The first partially successful photograph of a camera image was made in approximately 1816 by Nicéphore Niépce,[7][8] using a very small camera of his own making and a piece of paper coated with silver chloride, which darkened where it was exposed to light. No means of removing the remaining unaffected silver chloride was known to Niépce, so the photograph was not permanent, eventually becoming entirely darkened by the overall exposure to light necessary for viewing it. In the mid-1820s, Niépce used a sliding wooden box camera made by Parisian opticians Charles and Vincent Chevalier to experiment with photography on surfaces thinly coated with Bitumen of Judea.[9] The bitumen slowly hardened in the brightest areas of the image. The unhardened bitumen was then dissolved away. One of those photographs has survived.
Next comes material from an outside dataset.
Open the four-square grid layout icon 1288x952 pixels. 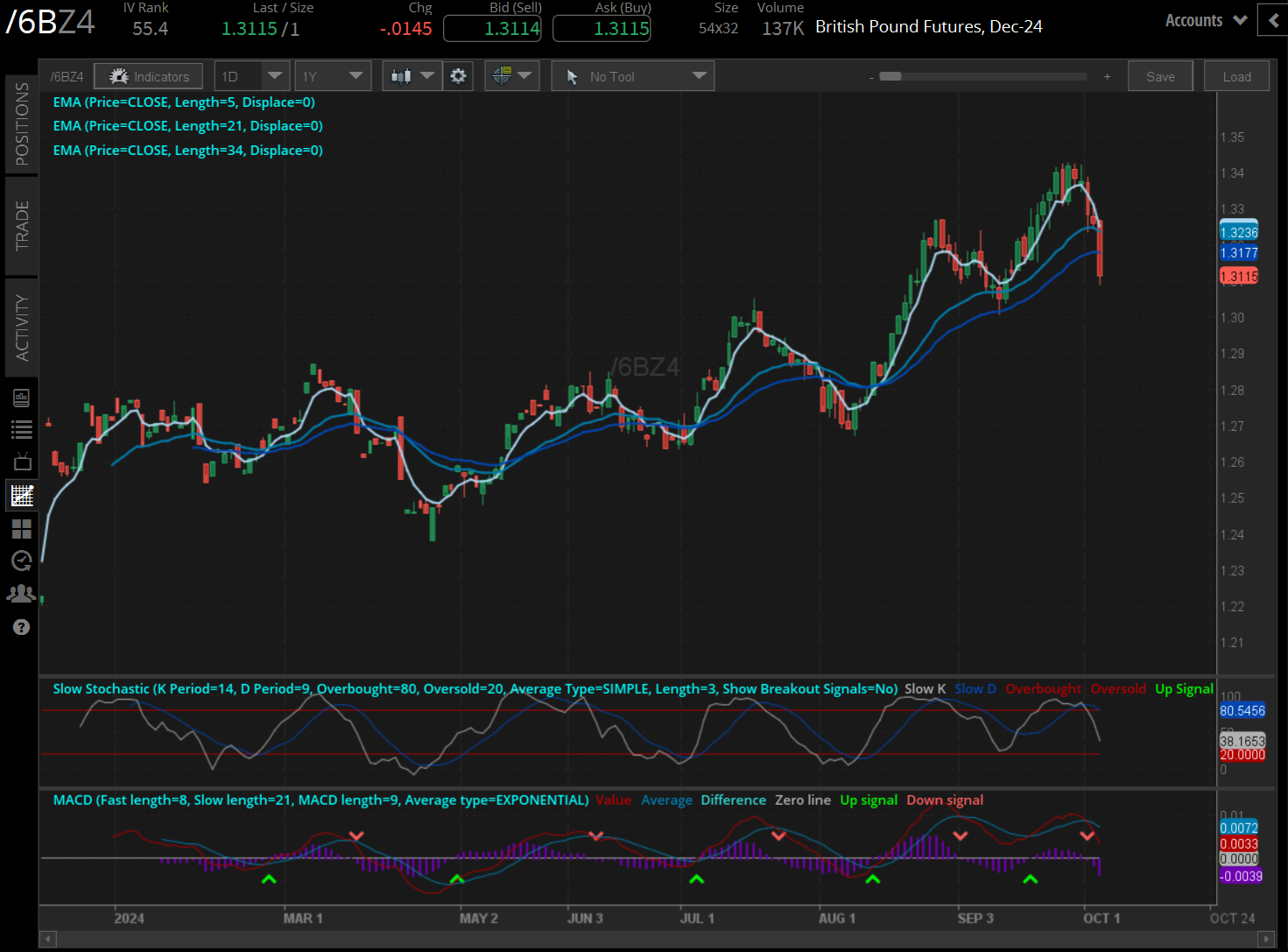[x=22, y=528]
Daguerreotype camera made by Maison Susse Frères in 1839, with a lens by Charles Chevalier

Daguerreotypes and calotypes

After Niépce's death in 1833, his partner Louis Daguerre continued to experiment and by 1837 had created the first practical photographic process, which he named the daguerreotype and publicly unveiled in 1839.[10] Daguerre treated a silver-plated sheet of copper with iodine vapor to give it a coating of light-sensitive silver iodide. After exposure in the camera, the image was developed by mercury vapor and fixed with a strong solution of ordinary salt (sodium chloride). Henry Fox Talbot perfected a different process, the calotype, in 1840. As commercialized, both processes used very simple cameras consisting of two nested boxes. The rear box had a removable ground glass screen and could slide in and out to adjust the focus. After focusing, the ground glass was replaced with a light-tight holder containing the sensitized plate or paper and the lens was capped. Then the photographer opened the front cover of the holder, uncapped the lens, and counted off as many seconds—or minutes—as the lighting conditions seemed to require before replacing the cap and closing the holder. Despite this mechanical simplicity, high-quality achromatic lenses were standard.[11]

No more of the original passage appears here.